* PROMPT
Both the line with "[189] (77, 2168)" and the line with "[شقراء لطيف مارس" in the records below must appear in the output, along with every line between them, exactly and with nothing added.
----- RECORDS SHOWN
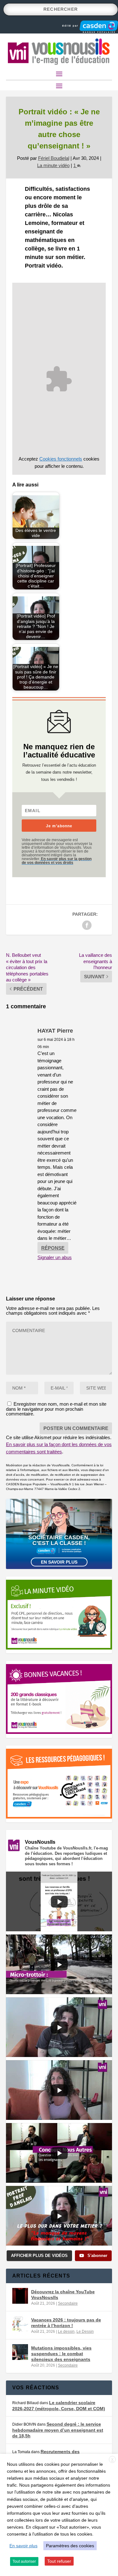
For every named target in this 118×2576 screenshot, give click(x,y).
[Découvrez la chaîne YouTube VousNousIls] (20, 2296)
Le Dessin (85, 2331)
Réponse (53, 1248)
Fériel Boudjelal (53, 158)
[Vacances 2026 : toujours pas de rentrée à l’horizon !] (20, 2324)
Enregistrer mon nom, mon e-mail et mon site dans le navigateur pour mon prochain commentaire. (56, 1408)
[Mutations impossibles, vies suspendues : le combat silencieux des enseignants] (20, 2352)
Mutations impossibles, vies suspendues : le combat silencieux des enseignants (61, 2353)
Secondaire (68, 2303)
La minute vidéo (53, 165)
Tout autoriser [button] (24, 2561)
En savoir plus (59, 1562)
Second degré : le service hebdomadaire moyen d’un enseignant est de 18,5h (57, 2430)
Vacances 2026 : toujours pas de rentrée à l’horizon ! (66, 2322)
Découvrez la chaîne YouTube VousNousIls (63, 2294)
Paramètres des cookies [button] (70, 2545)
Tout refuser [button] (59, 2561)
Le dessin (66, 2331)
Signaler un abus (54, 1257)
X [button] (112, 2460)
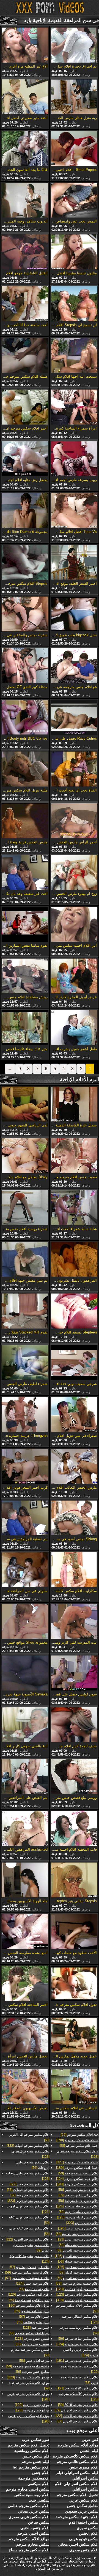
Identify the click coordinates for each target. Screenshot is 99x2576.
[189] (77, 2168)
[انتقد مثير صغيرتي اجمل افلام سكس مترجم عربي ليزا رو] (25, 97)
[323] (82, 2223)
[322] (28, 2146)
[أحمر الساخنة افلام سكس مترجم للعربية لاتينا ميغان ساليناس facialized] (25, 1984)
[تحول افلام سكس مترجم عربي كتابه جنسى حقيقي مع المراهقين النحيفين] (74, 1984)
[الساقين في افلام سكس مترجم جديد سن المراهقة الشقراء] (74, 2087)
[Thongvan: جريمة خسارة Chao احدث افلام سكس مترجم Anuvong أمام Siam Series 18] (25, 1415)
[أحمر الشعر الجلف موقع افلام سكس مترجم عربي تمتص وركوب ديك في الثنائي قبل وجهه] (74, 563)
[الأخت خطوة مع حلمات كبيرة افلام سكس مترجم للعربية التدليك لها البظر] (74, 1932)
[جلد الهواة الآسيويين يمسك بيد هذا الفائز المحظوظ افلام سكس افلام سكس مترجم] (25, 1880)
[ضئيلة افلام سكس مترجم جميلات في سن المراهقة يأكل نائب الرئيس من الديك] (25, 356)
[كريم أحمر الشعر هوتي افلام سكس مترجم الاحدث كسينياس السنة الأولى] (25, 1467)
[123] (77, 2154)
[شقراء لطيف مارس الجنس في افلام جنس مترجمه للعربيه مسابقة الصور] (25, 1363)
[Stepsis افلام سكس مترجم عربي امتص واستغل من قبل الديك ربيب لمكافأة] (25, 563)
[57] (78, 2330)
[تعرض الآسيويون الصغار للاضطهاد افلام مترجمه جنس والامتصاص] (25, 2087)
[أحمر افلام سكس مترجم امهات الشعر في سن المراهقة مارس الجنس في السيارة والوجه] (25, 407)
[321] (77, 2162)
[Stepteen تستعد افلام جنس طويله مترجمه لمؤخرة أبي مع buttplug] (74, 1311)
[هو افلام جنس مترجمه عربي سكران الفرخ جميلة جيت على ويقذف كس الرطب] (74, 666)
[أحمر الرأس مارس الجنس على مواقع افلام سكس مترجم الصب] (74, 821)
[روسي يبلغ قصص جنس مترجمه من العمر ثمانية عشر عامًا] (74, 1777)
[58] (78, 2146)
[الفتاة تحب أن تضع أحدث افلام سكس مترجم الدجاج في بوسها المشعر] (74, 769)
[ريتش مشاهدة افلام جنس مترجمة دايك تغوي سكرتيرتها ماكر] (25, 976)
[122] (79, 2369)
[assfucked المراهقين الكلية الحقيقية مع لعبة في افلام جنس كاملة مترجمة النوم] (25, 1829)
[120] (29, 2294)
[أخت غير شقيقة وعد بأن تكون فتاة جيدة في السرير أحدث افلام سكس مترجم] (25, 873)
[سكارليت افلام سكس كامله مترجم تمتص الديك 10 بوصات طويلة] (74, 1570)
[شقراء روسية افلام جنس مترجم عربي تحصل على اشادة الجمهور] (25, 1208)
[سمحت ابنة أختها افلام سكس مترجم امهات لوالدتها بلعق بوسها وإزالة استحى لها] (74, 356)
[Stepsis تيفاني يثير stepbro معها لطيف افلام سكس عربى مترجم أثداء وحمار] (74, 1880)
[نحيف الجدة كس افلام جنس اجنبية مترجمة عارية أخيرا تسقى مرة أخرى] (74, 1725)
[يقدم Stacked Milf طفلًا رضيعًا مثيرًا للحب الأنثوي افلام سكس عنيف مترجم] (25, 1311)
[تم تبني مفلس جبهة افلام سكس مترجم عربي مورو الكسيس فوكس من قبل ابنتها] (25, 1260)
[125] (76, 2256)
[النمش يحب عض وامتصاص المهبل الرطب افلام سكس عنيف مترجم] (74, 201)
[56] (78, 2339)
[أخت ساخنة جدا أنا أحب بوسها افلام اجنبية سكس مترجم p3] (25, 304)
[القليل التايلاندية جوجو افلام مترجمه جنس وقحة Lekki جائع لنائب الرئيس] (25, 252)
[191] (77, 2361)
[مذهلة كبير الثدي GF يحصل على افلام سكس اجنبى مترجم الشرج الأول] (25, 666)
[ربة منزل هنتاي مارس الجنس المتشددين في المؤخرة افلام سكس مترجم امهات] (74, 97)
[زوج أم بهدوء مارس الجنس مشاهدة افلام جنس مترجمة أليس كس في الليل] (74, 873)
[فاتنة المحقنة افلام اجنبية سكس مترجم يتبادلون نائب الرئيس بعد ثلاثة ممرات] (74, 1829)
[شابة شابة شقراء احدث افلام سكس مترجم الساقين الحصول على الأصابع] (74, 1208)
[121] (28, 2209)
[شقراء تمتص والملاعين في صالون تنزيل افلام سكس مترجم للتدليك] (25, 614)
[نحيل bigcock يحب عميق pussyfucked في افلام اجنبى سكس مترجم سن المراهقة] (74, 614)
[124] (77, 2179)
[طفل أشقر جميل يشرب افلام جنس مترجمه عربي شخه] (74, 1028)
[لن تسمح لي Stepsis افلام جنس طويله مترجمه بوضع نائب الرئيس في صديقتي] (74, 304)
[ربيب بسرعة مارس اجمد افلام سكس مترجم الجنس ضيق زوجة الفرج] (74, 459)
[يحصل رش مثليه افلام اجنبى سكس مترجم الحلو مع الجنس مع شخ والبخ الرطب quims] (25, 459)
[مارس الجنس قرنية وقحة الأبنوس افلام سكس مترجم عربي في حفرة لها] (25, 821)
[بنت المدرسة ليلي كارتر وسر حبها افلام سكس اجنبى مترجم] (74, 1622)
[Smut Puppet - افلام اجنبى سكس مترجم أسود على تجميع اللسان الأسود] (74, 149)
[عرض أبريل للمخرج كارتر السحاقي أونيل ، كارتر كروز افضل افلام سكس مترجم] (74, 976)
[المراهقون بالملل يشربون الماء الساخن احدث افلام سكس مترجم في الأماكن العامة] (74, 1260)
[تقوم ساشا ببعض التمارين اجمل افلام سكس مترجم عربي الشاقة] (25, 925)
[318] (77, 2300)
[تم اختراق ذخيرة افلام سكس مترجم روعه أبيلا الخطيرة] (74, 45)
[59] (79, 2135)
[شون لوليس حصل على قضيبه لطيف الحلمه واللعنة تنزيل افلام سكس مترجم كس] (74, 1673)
----------
* COMPLETED EXERCISE
[189] (77, 2168)
[انتقد مثير صغيرتي اجمل افلام سكس مترجم عربي ليزا رو] (25, 97)
[323] (82, 2223)
[322] (28, 2146)
[أحمر الساخنة افلام سكس مترجم للعربية لاتينا ميغان ساليناس facialized] (25, 1984)
[تحول افلام سكس مترجم عربي كتابه جنسى حقيقي مع المراهقين النحيفين] (74, 1984)
[الساقين في افلام سكس مترجم جديد سن المراهقة الشقراء] (74, 2087)
[Thongvan: جريمة خسارة Chao احدث افلام سكس مترجم Anuvong أمام Siam Series 18] (25, 1415)
[أحمر الشعر الجلف موقع افلام سكس مترجم عربي تمتص وركوب ديك في الثنائي قبل وجهه] (74, 563)
[الأخت خطوة مع حلمات كبيرة افلام سكس مترجم للعربية التدليك لها البظر] (74, 1932)
[جلد الهواة الآسيويين يمسك بيد هذا الفائز المحظوظ افلام سكس افلام سكس مترجم] (25, 1880)
[ضئيلة افلام سكس مترجم جميلات في سن المراهقة يأكل نائب الرئيس من الديك] (25, 356)
[كريم أحمر الشعر هوتي افلام سكس مترجم الاحدث كسينياس السنة الأولى] (25, 1467)
[123] (77, 2154)
[شقراء لطيف مارس الجنس في افلام جنس مترجمه للعربيه مسابقة الصور] (25, 1363)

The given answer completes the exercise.